Dear Friends,
As I said last week, when I posted Saadi’s poem about Nushirvan’s advice to his son Hormuz, I have decided to post a poem a week from my Selections from Saadi’s Bustan as a way of making Iran’s culture and literary history visible at a time when that visibility seems more important than ever. The versions I am posting here, however, are updated revisions of the ones in that book. They correct errors rooted mostly in the archaisms and compression that G. M. Wickens employed in his 1974 translation. How it is that I came to produce these translations in the first place is a story that I will tell next month in the final installment of the series I am calling “On The Trail of a Tale,” which tells the story of how a poem from Bustan became Benjamin Franklin’s Parable Against Persecution. You can read the first three parts of that series here: Part 1, Part 2, Part 3.
Darius and His Herdsman
I’ve heard that Darius, whose lineage
is blessed, wandered off alone while hunting.

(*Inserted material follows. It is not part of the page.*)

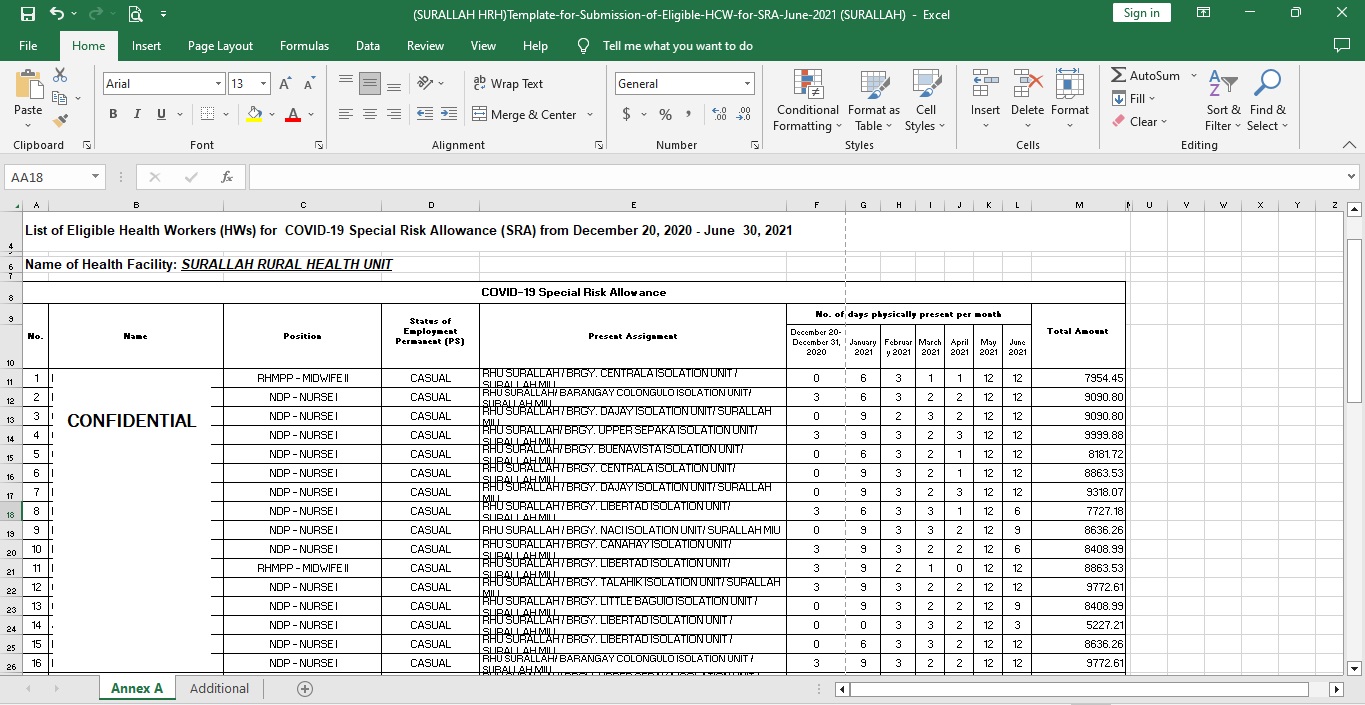Click the Save icon in title bar
This screenshot has width=1365, height=705.
(x=27, y=14)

A herdsman running towards him caught his eye.
The king, whose faith was blessed as well, wondered,
“Maybe this man’s looking for a fight.
From here, I’ll nail him to the ground with this.”
He placed a poplar arrow in his bow,
preparing to erase the man’s existence.
“Lord of Iran and Tur,” the man cried out.
“May the evil eye never fall upon you.
I’m your stable master come to serve you.”
The intent to kill drained from the king’s heart.
“You were a fool to run at me like that,”
he smiled. “A hallowed angel rescued you.
I’d brought the bowstring nearly to my ear.”
The stable master also smiled, saying,
“Because you’ve treated me so well, I won’t
withhold advice from you that you should hear.
Our battle-readiness deserves no praise,
nor does it demonstrate judiciousness,
when the king confuses enemy and friend.
This is the burden your position carries:
to recognize at once each one who serves you.
You’ve seen me many times at court, and we
have talked about your horses and their grazing,
but now, when I have rushed with love to hunt
with you, you see in me a mortal danger?
If you ask me, O my king, I can bring
from a herd of one hundred thousand horses
the single beast you want to ride that day.
That kind of knowledge drives my herdsmanship.
Tend your own flock with as good an eye!
Disorder will bring ruin to this land
if the emperor can’t outthink a shepherd.”
§§§
It’s worth remembering that Saadi wrote Bustan for his royal patron and that there was an inherent risk in presuming to give advice to that patron at which the patron might take offense. Saadi was a courageous writer in this regard. I wrote a little bit about that in a post called “The Kind of Courage These Times Call For.”